Given exercise: Copy each of the following items word for word, changing nothing.

Items from a data source
** Start **
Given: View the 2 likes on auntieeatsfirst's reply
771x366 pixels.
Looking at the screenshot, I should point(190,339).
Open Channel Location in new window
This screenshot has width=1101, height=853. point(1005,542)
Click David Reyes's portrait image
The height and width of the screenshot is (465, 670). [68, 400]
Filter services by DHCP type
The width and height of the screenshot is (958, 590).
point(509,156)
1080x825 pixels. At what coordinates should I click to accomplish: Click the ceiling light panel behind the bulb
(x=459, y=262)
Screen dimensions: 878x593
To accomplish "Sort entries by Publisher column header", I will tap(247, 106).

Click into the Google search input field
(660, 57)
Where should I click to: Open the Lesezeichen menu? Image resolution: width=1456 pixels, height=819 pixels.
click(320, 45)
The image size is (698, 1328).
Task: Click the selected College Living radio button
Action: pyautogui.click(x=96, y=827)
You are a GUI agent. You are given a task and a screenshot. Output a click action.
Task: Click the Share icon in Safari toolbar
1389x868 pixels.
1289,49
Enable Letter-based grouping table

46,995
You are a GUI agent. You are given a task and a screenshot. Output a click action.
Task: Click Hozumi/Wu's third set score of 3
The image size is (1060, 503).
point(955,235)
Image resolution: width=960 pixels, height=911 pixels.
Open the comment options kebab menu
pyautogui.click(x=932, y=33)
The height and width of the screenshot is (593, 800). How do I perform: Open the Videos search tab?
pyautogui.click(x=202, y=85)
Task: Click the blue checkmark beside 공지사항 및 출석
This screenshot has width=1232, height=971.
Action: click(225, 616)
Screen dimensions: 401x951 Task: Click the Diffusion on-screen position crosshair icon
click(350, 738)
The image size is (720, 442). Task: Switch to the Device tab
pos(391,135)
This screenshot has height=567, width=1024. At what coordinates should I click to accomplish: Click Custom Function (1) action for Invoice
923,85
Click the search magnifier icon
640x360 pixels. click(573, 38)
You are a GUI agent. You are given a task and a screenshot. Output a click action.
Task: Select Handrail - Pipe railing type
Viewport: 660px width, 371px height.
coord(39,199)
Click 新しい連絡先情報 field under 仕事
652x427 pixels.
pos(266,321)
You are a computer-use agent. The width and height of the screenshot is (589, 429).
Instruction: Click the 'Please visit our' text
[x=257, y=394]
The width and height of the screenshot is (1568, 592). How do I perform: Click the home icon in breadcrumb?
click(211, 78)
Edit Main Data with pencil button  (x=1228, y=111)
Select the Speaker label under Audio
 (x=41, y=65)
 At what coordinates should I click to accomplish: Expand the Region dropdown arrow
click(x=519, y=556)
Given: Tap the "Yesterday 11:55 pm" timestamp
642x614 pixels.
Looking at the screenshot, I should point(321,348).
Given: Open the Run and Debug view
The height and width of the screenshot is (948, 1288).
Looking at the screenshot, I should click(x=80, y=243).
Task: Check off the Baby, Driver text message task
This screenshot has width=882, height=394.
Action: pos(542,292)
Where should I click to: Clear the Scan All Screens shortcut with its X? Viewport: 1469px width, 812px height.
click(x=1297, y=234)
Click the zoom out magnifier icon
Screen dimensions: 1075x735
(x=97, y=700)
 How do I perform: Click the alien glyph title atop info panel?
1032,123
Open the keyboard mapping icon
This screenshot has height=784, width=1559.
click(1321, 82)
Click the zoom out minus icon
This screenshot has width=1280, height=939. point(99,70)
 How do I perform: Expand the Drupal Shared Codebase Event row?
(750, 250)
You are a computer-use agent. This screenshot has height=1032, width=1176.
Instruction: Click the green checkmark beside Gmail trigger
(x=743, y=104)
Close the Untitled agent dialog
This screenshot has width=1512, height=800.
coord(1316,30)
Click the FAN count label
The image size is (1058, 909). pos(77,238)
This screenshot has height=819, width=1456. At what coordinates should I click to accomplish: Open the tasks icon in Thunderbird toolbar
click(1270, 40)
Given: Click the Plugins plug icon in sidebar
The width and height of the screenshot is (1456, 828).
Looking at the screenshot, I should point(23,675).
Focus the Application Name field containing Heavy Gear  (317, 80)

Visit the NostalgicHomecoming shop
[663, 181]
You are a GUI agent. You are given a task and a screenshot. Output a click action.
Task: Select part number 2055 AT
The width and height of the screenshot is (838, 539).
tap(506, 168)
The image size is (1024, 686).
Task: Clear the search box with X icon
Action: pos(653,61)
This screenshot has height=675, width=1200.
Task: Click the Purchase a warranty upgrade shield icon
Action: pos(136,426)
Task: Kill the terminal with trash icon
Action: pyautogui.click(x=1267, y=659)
** End **
Full response:
Given: View the 2 likes on auntieeatsfirst's reply
771x366 pixels.
Looking at the screenshot, I should point(190,339).
Open Channel Location in new window
This screenshot has width=1101, height=853. point(1005,542)
Click David Reyes's portrait image
The height and width of the screenshot is (465, 670). [68, 400]
Filter services by DHCP type
The width and height of the screenshot is (958, 590).
point(509,156)
1080x825 pixels. At what coordinates should I click to accomplish: Click the ceiling light panel behind the bulb
(x=459, y=262)
Screen dimensions: 878x593
To accomplish "Sort entries by Publisher column header", I will tap(247, 106).

Click into the Google search input field
(660, 57)
Where should I click to: Open the Lesezeichen menu? Image resolution: width=1456 pixels, height=819 pixels.
click(320, 45)
The image size is (698, 1328).
Task: Click the selected College Living radio button
Action: pyautogui.click(x=96, y=827)
You are a GUI agent. You are given a task and a screenshot. Output a click action.
Task: Click the Share icon in Safari toolbar
1389x868 pixels.
1289,49
Enable Letter-based grouping table

46,995
You are a GUI agent. You are given a task and a screenshot. Output a click action.
Task: Click Hozumi/Wu's third set score of 3
The image size is (1060, 503).
point(955,235)
Image resolution: width=960 pixels, height=911 pixels.
Open the comment options kebab menu
pyautogui.click(x=932, y=33)
The height and width of the screenshot is (593, 800). How do I perform: Open the Videos search tab?
pyautogui.click(x=202, y=85)
Task: Click the blue checkmark beside 공지사항 및 출석
This screenshot has width=1232, height=971.
Action: click(225, 616)
Screen dimensions: 401x951 Task: Click the Diffusion on-screen position crosshair icon
click(350, 738)
The image size is (720, 442). Task: Switch to the Device tab
pos(391,135)
This screenshot has height=567, width=1024. At what coordinates should I click to accomplish: Click Custom Function (1) action for Invoice
923,85
Click the search magnifier icon
640x360 pixels. click(573, 38)
You are a GUI agent. You are given a task and a screenshot. Output a click action.
Task: Select Handrail - Pipe railing type
Viewport: 660px width, 371px height.
coord(39,199)
Click 新しい連絡先情報 field under 仕事
652x427 pixels.
pos(266,321)
You are a computer-use agent. The width and height of the screenshot is (589, 429).
Instruction: Click the 'Please visit our' text
[x=257, y=394]
The width and height of the screenshot is (1568, 592). How do I perform: Click the home icon in breadcrumb?
click(211, 78)
Edit Main Data with pencil button  (x=1228, y=111)
Select the Speaker label under Audio
 (x=41, y=65)
 At what coordinates should I click to accomplish: Expand the Region dropdown arrow
click(x=519, y=556)
Given: Tap the "Yesterday 11:55 pm" timestamp
642x614 pixels.
Looking at the screenshot, I should point(321,348).
Given: Open the Run and Debug view
The height and width of the screenshot is (948, 1288).
Looking at the screenshot, I should click(x=80, y=243).
Task: Check off the Baby, Driver text message task
This screenshot has width=882, height=394.
Action: pos(542,292)
Where should I click to: Clear the Scan All Screens shortcut with its X? Viewport: 1469px width, 812px height.
click(x=1297, y=234)
Click the zoom out magnifier icon
Screen dimensions: 1075x735
(x=97, y=700)
 How do I perform: Click the alien glyph title atop info panel?
1032,123
Open the keyboard mapping icon
This screenshot has height=784, width=1559.
click(1321, 82)
Click the zoom out minus icon
This screenshot has width=1280, height=939. point(99,70)
 How do I perform: Expand the Drupal Shared Codebase Event row?
(750, 250)
You are a computer-use agent. This screenshot has height=1032, width=1176.
Instruction: Click the green checkmark beside Gmail trigger
(x=743, y=104)
Close the Untitled agent dialog
This screenshot has width=1512, height=800.
coord(1316,30)
Click the FAN count label
The image size is (1058, 909). pos(77,238)
This screenshot has height=819, width=1456. At what coordinates should I click to accomplish: Open the tasks icon in Thunderbird toolbar
click(1270, 40)
Given: Click the Plugins plug icon in sidebar
The width and height of the screenshot is (1456, 828).
Looking at the screenshot, I should point(23,675).
Focus the Application Name field containing Heavy Gear  (317, 80)

Visit the NostalgicHomecoming shop
[663, 181]
You are a GUI agent. You are given a task and a screenshot. Output a click action.
Task: Select part number 2055 AT
The width and height of the screenshot is (838, 539).
tap(506, 168)
The image size is (1024, 686).
Task: Clear the search box with X icon
Action: pos(653,61)
This screenshot has height=675, width=1200.
Task: Click the Purchase a warranty upgrade shield icon
Action: pos(136,426)
Task: Kill the terminal with trash icon
Action: pyautogui.click(x=1267, y=659)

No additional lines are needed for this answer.